Akademisyenler tarafından hazırlanan iş güvencesi yasası tasarısı 11, ana hatlarıyla 158 sayılı ILO Sözleşmesine uygundu; bazı aykırılıklar zaman içinde düzeltilebilir, eksiklikler zamanla giderilebilirdi. Ancak akademisyenler tarafından kıdem tazminatına ilişkin olarak yapılan değerlendirme ve düzenlemeler, kendilerine verilen görevin sınırlarının aşılmasıydı. 9 akademisyenin imzasıyla hazırlanan raporda "kıdem tazminatının bir fondan karşılanması uluslararası uygulamalara ve ILO normlarına uygun"dur deniliyordu 12. Bu iddia kesinlikle doğru değildir.
Yasa tasarısı, yalnızca 1475 sayılı İş Yasası kapsamındaki işçiler için yeni bir düzenleme getiriyordu.

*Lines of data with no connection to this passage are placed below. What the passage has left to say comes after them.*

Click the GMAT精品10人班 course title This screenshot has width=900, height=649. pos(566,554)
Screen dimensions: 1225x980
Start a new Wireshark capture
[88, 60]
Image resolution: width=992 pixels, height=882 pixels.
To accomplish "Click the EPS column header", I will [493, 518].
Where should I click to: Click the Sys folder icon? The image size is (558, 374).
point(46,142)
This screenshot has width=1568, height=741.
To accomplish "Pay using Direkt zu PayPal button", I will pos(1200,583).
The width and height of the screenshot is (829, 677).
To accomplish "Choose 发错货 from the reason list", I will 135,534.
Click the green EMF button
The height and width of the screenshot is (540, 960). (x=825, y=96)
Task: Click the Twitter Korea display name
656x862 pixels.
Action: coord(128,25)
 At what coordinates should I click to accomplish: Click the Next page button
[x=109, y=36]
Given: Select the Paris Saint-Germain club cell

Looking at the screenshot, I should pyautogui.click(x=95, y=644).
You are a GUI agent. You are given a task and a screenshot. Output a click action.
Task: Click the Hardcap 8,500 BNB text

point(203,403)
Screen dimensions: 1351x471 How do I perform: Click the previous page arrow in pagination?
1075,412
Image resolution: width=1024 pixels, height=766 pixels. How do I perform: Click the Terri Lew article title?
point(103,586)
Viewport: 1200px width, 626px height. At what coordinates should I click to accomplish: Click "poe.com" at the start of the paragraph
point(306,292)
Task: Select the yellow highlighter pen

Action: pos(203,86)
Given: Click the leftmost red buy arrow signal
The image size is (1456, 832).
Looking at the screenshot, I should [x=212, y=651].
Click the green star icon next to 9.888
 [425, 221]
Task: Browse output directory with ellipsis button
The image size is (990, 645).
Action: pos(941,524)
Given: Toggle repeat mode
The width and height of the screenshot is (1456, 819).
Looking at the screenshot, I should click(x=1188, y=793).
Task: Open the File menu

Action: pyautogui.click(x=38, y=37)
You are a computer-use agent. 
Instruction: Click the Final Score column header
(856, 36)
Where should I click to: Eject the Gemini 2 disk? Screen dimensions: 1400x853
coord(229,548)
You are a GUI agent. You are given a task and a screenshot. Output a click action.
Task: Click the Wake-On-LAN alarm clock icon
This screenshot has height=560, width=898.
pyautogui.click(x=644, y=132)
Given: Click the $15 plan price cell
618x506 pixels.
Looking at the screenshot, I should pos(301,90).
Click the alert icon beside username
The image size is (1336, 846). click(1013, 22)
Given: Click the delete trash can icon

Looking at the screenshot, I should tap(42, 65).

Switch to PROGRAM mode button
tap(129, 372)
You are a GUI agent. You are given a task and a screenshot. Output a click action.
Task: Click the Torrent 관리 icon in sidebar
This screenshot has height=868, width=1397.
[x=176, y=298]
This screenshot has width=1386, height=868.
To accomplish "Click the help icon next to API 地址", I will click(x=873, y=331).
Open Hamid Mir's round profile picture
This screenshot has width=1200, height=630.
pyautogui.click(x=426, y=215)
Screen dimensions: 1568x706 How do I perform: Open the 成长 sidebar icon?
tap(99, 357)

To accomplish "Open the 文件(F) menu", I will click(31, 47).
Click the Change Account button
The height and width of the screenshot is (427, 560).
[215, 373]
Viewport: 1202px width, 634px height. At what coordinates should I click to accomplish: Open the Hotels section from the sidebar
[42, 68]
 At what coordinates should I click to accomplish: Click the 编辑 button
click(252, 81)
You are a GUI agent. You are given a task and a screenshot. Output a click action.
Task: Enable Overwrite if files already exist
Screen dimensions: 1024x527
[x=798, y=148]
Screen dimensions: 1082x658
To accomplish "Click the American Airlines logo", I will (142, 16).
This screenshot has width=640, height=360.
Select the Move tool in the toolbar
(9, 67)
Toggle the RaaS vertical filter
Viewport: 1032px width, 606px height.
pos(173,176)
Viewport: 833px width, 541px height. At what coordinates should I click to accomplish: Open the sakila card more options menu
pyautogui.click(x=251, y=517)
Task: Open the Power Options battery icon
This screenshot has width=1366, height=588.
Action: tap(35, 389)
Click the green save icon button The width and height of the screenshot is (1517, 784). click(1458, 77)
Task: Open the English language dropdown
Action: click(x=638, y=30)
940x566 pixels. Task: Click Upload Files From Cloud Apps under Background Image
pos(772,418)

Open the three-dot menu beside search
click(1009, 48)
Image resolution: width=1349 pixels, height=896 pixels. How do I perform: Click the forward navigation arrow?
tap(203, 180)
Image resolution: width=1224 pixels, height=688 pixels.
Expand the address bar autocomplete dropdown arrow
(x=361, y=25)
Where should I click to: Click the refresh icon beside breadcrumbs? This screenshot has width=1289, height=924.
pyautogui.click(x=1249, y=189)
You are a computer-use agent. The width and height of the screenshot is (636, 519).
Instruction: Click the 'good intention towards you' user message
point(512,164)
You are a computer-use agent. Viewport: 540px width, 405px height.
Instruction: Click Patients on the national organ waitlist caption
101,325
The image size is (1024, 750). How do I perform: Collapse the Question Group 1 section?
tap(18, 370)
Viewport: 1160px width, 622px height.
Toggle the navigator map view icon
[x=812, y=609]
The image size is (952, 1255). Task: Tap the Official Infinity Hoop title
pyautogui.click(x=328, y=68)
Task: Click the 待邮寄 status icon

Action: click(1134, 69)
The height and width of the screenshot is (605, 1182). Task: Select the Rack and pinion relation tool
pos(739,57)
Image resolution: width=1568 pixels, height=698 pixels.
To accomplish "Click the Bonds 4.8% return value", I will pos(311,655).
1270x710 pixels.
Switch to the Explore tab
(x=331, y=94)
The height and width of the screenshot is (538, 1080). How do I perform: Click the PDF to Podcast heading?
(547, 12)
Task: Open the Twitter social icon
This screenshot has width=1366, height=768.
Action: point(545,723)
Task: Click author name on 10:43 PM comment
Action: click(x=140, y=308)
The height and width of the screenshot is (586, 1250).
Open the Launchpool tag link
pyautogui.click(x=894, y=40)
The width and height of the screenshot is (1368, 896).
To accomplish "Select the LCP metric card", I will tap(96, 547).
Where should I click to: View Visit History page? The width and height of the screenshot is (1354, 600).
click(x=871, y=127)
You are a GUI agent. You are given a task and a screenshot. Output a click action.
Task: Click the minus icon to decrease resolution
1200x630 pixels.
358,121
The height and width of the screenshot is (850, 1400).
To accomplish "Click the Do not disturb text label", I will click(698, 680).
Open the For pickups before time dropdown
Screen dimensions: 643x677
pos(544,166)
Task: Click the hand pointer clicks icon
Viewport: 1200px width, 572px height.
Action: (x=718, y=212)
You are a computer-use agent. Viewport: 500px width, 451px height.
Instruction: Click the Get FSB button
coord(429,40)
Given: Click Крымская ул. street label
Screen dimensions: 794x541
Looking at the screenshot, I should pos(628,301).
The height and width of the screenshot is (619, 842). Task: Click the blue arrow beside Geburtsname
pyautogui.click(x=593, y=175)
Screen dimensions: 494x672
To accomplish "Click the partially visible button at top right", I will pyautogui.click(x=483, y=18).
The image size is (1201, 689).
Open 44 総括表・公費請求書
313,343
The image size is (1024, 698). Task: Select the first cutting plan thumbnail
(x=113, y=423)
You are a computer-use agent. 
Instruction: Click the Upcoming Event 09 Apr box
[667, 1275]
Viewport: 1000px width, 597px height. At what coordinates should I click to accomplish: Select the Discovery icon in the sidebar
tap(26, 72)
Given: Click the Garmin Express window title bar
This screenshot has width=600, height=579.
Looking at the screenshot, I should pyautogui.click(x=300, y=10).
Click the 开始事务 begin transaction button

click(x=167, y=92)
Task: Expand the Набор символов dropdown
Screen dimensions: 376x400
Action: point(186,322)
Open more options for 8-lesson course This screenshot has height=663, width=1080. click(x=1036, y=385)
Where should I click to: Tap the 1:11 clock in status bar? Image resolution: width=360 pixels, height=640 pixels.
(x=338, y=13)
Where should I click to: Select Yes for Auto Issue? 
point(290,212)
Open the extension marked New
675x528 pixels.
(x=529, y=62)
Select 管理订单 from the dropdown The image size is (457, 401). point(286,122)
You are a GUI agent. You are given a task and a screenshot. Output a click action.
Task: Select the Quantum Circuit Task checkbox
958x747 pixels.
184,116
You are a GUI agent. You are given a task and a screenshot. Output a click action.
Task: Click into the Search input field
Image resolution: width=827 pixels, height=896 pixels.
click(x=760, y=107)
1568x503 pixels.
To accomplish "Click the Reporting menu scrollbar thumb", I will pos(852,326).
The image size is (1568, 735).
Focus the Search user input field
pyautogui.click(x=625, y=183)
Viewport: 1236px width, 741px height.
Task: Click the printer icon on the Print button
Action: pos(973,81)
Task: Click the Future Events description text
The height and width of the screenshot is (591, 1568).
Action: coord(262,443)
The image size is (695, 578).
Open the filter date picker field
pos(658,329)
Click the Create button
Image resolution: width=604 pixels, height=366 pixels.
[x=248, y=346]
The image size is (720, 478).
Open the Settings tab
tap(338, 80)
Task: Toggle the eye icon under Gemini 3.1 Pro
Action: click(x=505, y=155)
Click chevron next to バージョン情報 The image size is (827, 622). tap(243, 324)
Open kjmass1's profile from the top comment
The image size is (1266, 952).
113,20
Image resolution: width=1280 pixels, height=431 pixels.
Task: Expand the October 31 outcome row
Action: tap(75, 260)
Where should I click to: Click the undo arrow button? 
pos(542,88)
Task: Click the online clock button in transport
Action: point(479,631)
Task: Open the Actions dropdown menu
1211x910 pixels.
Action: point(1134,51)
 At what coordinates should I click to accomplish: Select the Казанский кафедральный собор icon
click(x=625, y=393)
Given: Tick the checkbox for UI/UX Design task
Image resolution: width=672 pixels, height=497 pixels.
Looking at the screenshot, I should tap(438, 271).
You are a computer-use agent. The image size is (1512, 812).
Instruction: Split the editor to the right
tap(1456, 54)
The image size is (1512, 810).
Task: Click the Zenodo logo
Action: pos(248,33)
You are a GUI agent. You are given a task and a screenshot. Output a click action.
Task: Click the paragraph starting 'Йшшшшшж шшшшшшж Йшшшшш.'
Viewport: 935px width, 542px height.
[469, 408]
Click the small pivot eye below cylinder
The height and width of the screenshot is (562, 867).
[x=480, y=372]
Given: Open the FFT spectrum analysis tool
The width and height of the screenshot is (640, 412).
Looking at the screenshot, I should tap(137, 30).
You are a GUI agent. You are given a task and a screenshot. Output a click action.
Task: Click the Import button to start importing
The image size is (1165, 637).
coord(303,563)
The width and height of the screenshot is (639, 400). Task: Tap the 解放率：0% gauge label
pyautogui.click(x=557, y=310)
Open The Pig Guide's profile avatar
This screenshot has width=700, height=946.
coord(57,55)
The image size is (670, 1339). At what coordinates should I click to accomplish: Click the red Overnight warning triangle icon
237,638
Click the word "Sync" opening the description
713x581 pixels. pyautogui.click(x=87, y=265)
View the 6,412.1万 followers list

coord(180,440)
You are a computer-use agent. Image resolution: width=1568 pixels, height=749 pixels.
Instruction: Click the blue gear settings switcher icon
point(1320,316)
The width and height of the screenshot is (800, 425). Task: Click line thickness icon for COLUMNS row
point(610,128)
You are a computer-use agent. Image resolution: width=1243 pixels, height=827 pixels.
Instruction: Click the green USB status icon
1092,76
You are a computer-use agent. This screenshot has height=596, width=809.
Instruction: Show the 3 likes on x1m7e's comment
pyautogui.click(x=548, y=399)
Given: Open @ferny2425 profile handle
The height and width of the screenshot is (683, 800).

Diğer bir deyişle, 1475 sayılı İş Yasasının 5. maddesinde yer alan istisnalar (en önemlisi, tarım ve orman işçileri) ile Deniz İş Yasası ve Basın İş Yasası kapsamında olan işçiler, getirilen iş güvencesinden yararlanamıyorlardı.
Yaşar Okuyan'ın İkinci Tasarısı (2001)
Çalışma ve Sosyal Güvenlik Bakanlığı, 25 Mayıs 2001 tarihinde sonuçlandırdığı ikinci tasarısını Bakanlar Kurulu'na 28 Mayıs 2001 tarihinde gönderdi 14. Bu tasarı, 19 Eylül 2000 tasarısından ve akademisyenlerin hazırladığı tasarıdan çok daha olumludur.(NK/BB)
Türkiye İşçi Sendikaları Konfederasyonu (Türk-İş) Genel Başkan Danışmanı ve Türkiye Yol Yapı İnşaat İşçileri Sendikası (Yol-İş) Eğitim ve Araştırma Dairesi Müdürü Yıldırım Koç'un raporundan alıntılanmıştır. (Türk-İş Yayınları No: 50)
* Raporun tam metni www.turkis.org.tr sitesinde okunabilir.
* Vurgular bianet'e aittir.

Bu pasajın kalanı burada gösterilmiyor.